= Learning pathway =

Learning pathway is the chosen route taken by a learner through a range of (commonly) e-learning activities, which allows them to build knowledge progressively. With learning pathways, the control of choice moves away from the tutor to the learner. "The sequence of intermediate steps from preconceptions to target model form what Scott (1991) and Niedderer and Goldberg (1995) have called a learning pathway. For any particular topic, such a pathway would provide both a theory of instruction and a guideline for teachers and curriculum developers".

Interactive courseware aids learners to access information and tools by which they can construct personalized transitions between the information to be accessed and their own cognitive structures. The process of navigation enables learners to experience the content of interactive courseware. Learning pathways also reveal the learning trails while learners traverse any interactive environment. Since learners have unique knowledge structures based upon their experiences and abilities, the ways that they choose to access, interact, and interrelate messages in interactive courseware also vary. Studies on pathways help us to explore and explain human behaviors during learning processes.

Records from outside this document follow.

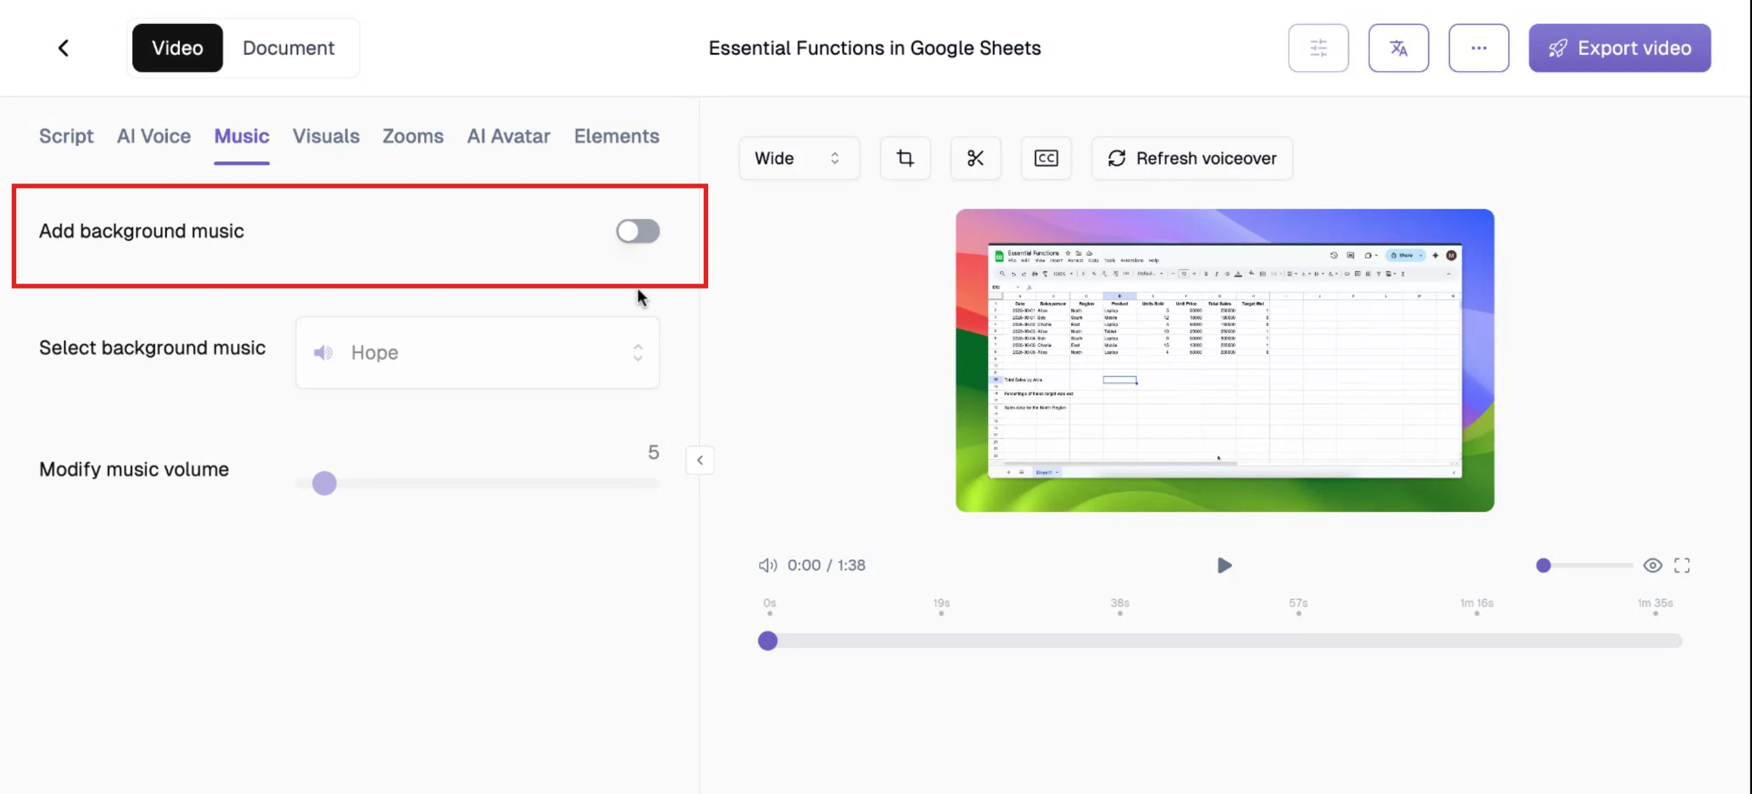
Task: Open the Hope background music dropdown
Action: click(x=477, y=352)
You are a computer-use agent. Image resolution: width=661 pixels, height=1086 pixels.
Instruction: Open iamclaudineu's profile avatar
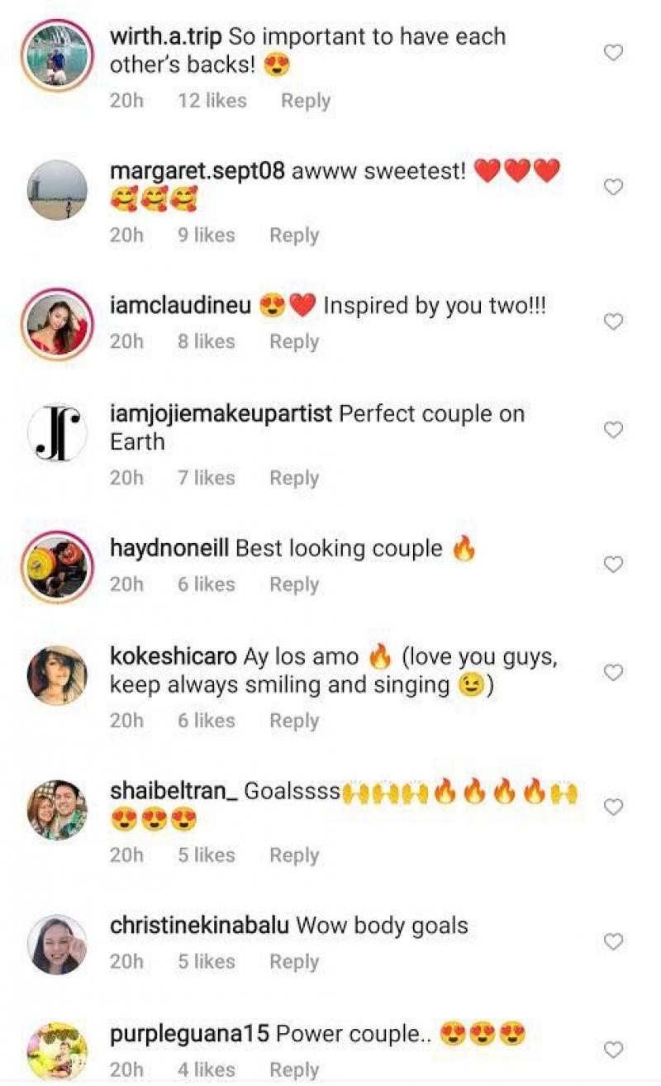[x=57, y=323]
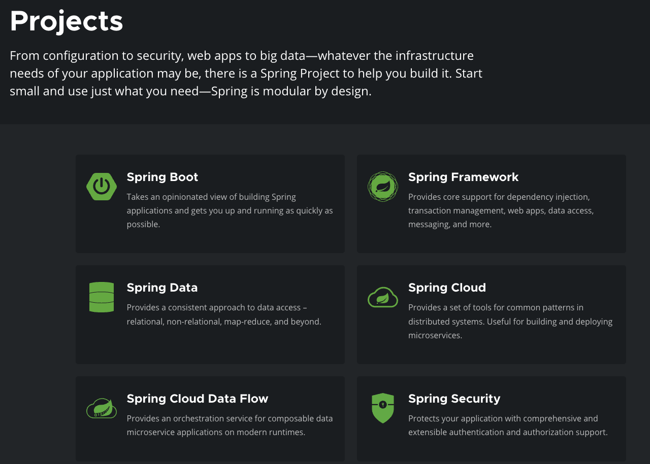The height and width of the screenshot is (464, 650).
Task: Open the Spring Security title link
Action: click(x=454, y=399)
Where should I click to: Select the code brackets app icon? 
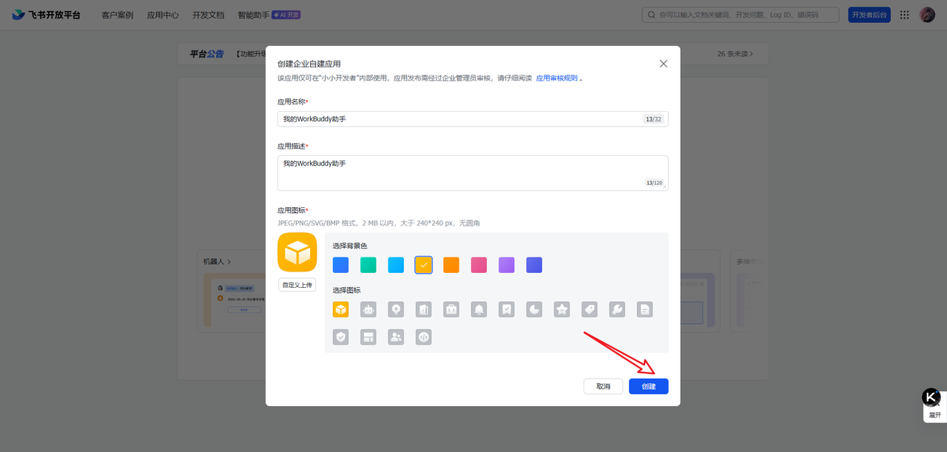pyautogui.click(x=423, y=337)
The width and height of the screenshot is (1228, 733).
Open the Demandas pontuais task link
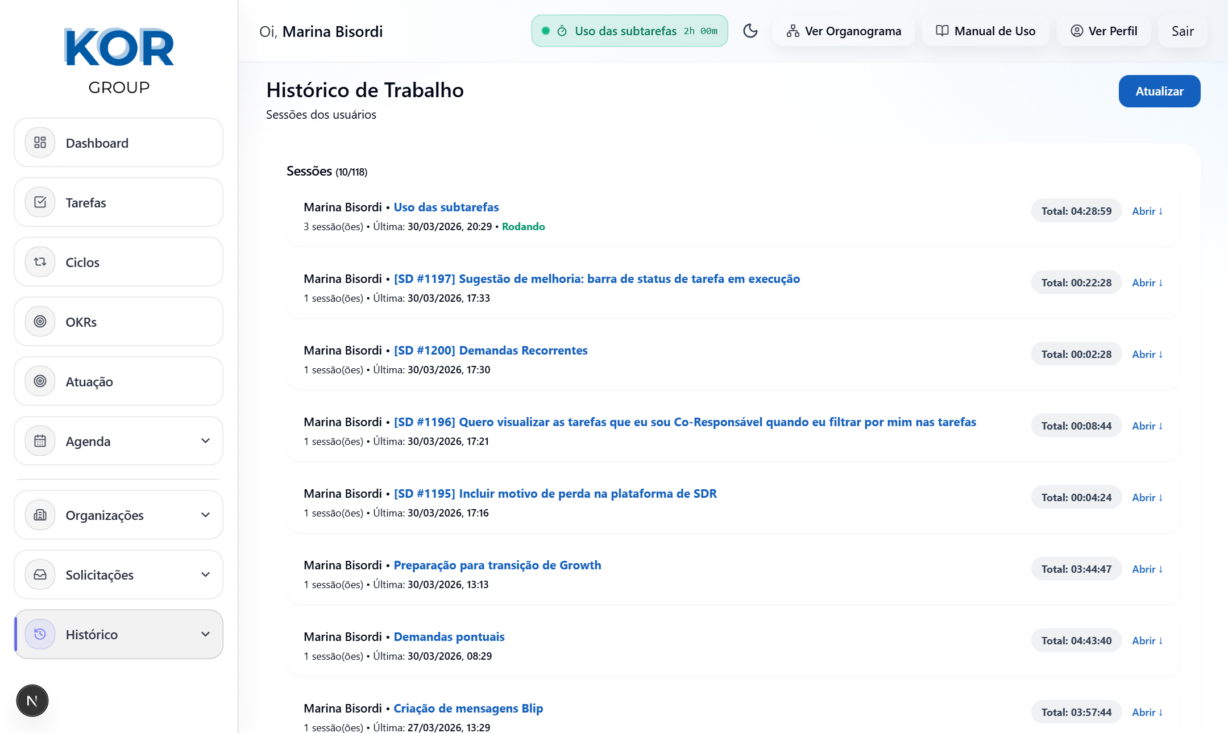(449, 636)
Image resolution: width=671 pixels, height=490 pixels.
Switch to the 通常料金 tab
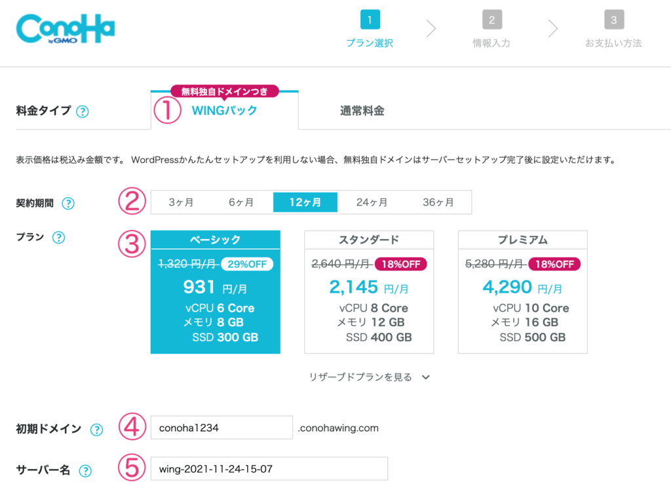tap(362, 111)
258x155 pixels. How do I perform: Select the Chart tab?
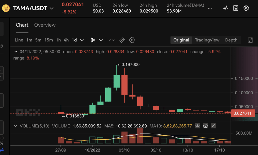[x=22, y=25]
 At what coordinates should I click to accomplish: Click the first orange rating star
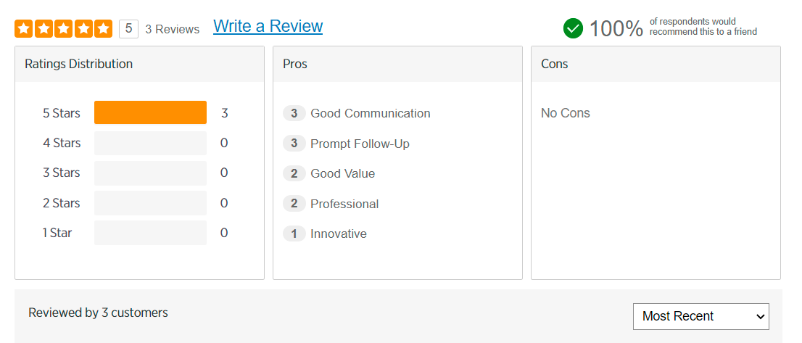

Another well-known definition of a learning path comes from the Learning Paths methodology for employee training developed by Jim Williams and Steve Rosenbaum. It uses a performance improvement approach and defines a learning path as the ideal sequence of learning activities that helps employees reach job proficiency in the shortest possible time. In this methodology, a learning path is created for the entire job role. By viewing learning as a complete process rather than a one-time event, it helps eliminate time, waste, and variability in training—leading to better results and lower costs. Learning paths have been shown to reduce time to proficiency by 30 to 50%.